§ Trabalho pedido:
Formate como tabela Markdown o trecho da listagem que começa na linha que contém "911x595 pixels. How" e vai até o fim da listagem, com as colunas Nº (número sequencial) e Conteúdo (a linha), sem as linhas em branco. Deixe as imagens de fora da resposta.

§ Dados do exercício:

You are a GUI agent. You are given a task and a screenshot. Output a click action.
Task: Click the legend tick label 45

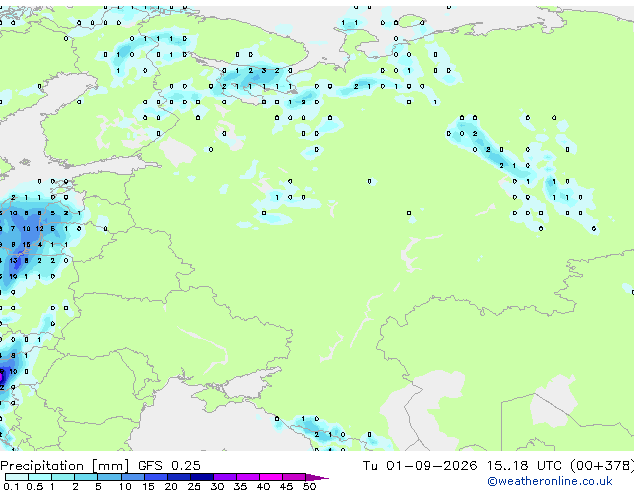286,486
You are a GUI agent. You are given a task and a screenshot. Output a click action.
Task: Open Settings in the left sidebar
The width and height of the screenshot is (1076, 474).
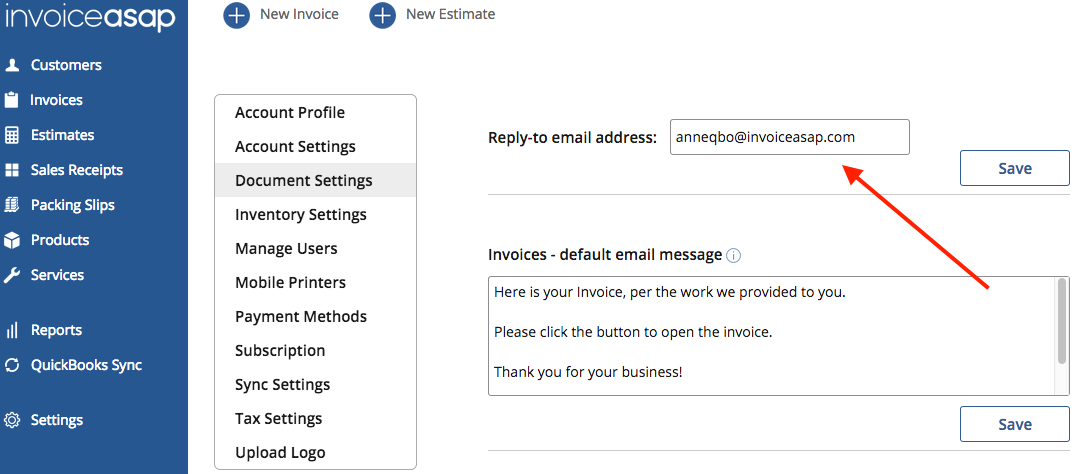(56, 420)
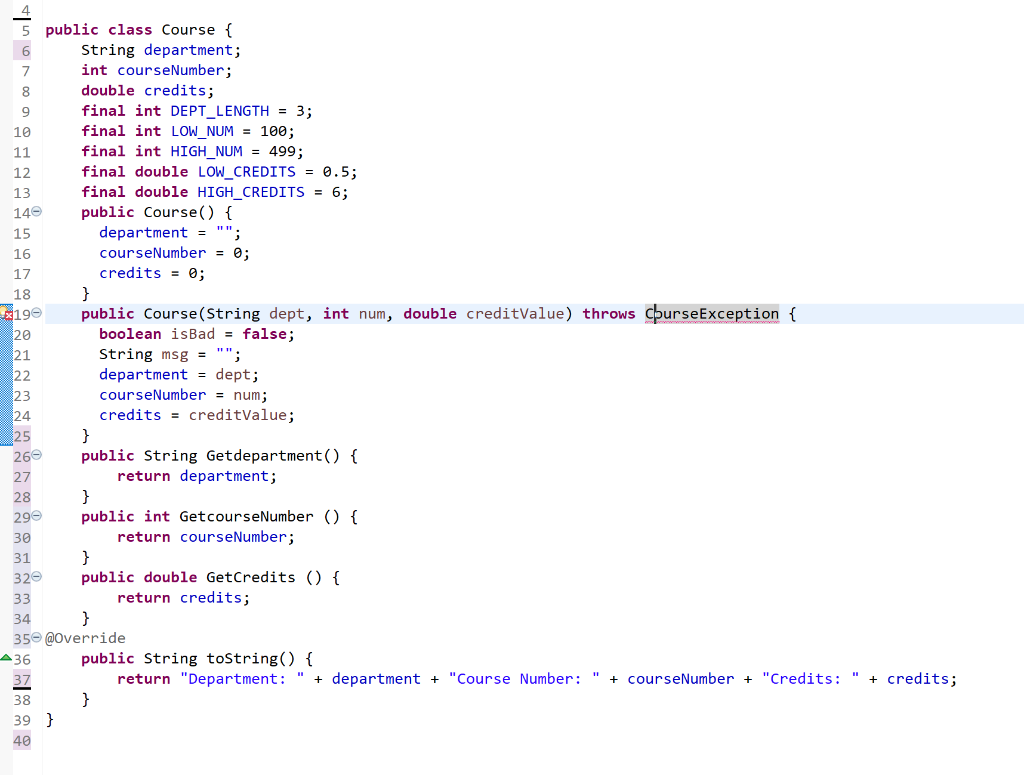
Task: Click the quick-fix lightbulb icon beside line 19
Action: (5, 313)
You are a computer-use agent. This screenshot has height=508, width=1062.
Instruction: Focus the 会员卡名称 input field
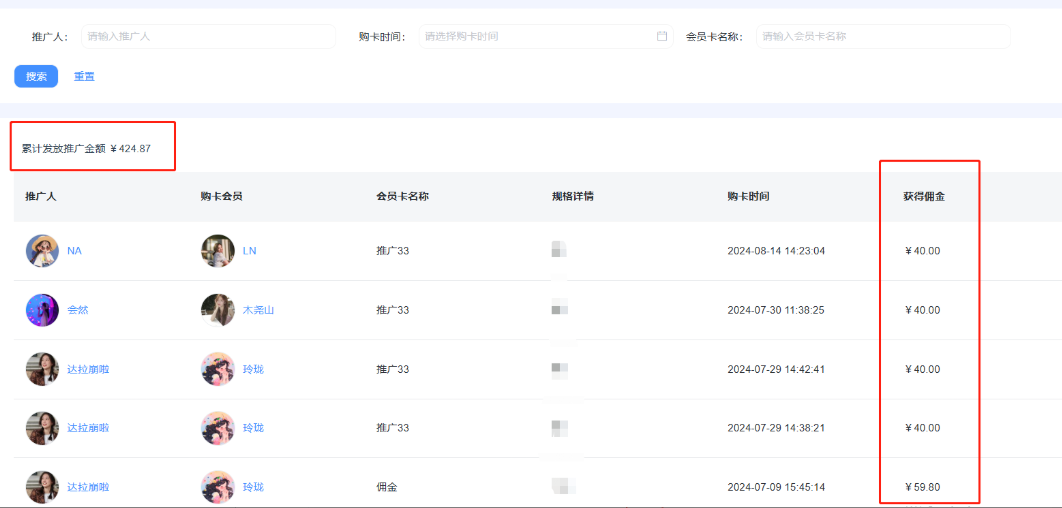882,36
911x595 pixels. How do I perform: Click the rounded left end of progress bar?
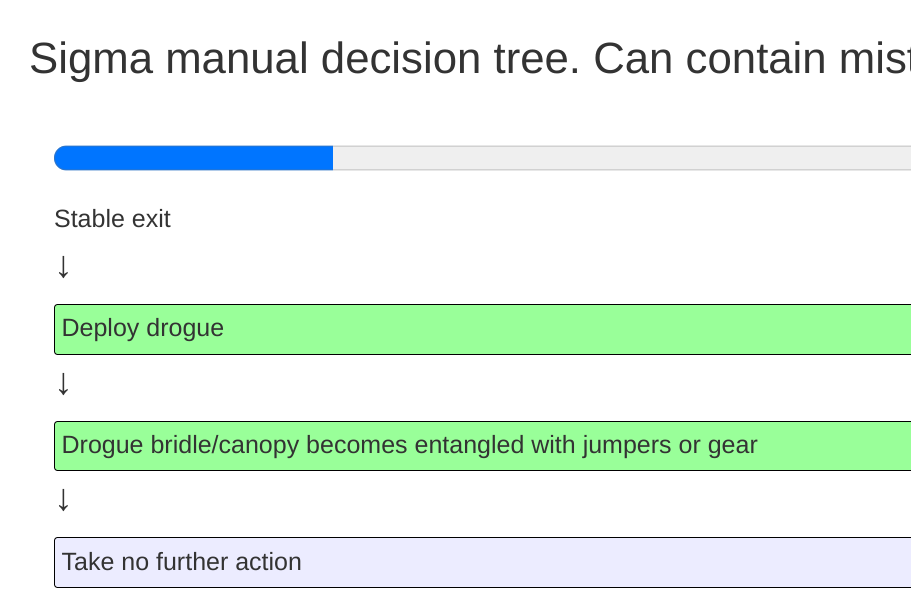click(x=61, y=158)

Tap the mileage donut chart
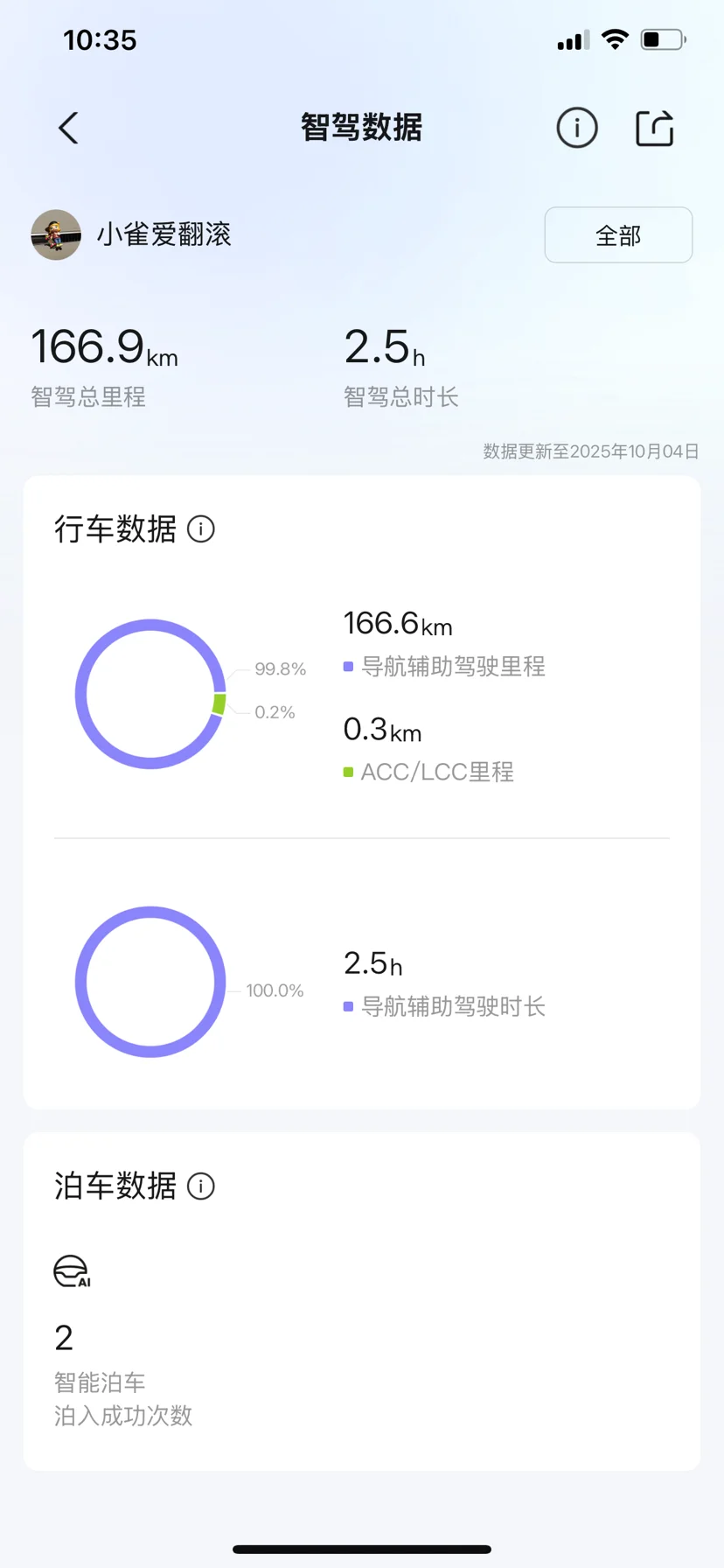[x=150, y=694]
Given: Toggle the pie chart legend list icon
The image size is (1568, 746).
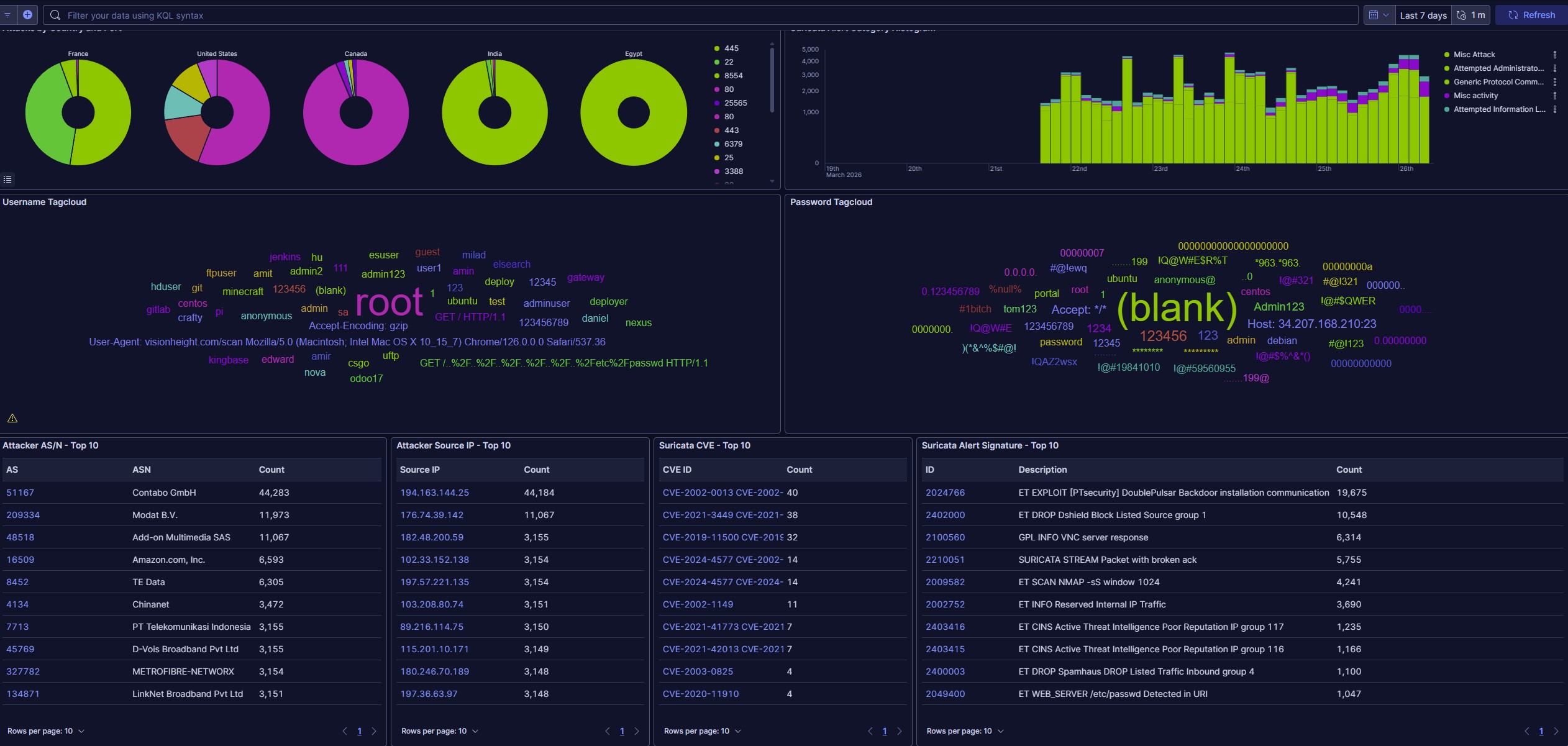Looking at the screenshot, I should [7, 180].
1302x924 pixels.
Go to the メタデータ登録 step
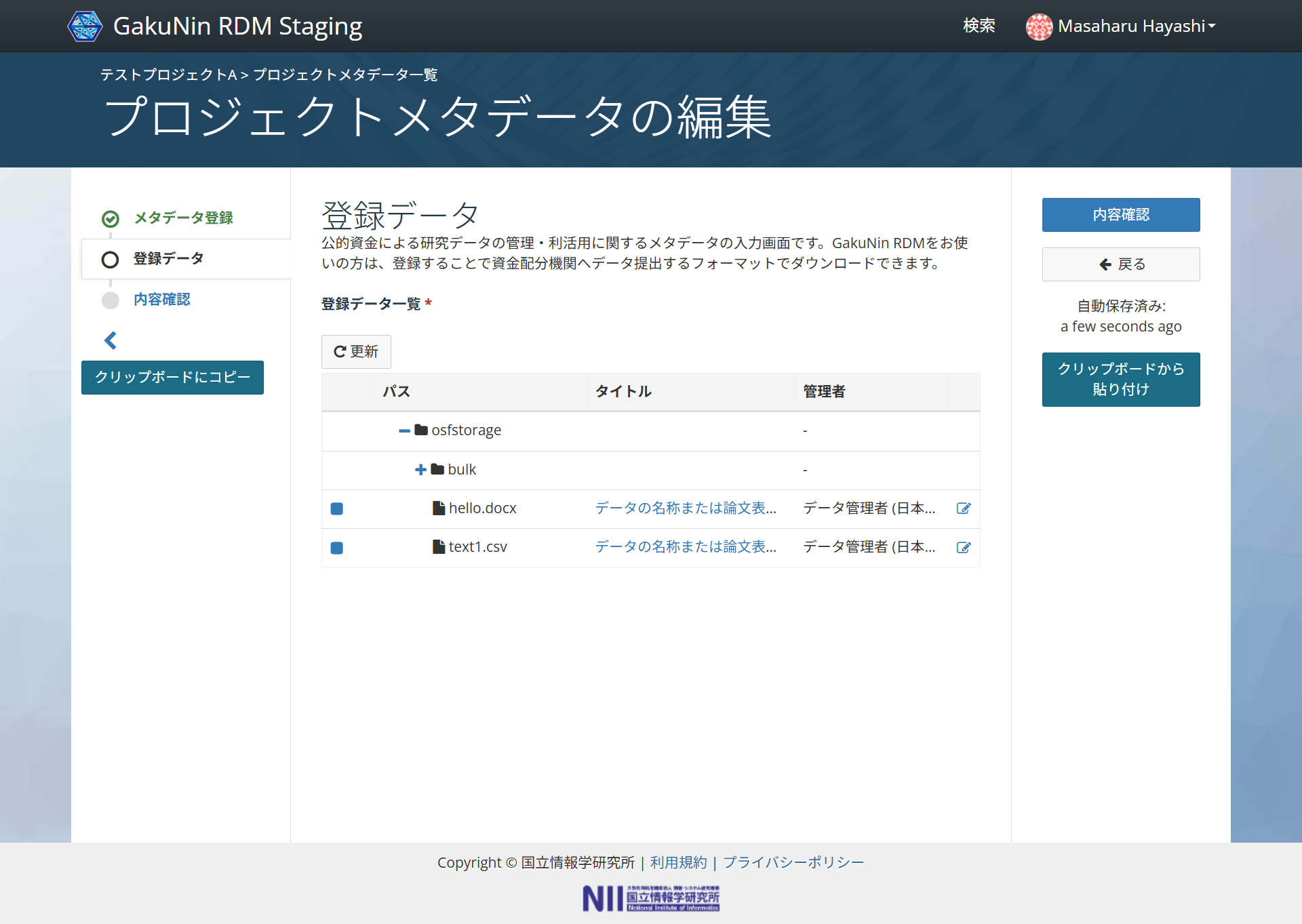tap(183, 218)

§ Solução proposta:
| Nº | Conteúdo |
|---|---|
| 1 | 911x595 pixels. How do I perform: Click the rounded left end of progress bar? |
| 2 | click(x=61, y=158) |
| 3 | Tap the mileage donut chart |
| 4 | [x=150, y=694] |
| 5 | Given: Toggle the pie chart legend list icon |
| 6 | The image size is (1568, 746). |
| 7 | Looking at the screenshot, I should [7, 180]. |
| 8 | 1302x924 pixels. |
| 9 | Go to the メタデータ登録 step |
| 10 | tap(183, 218) |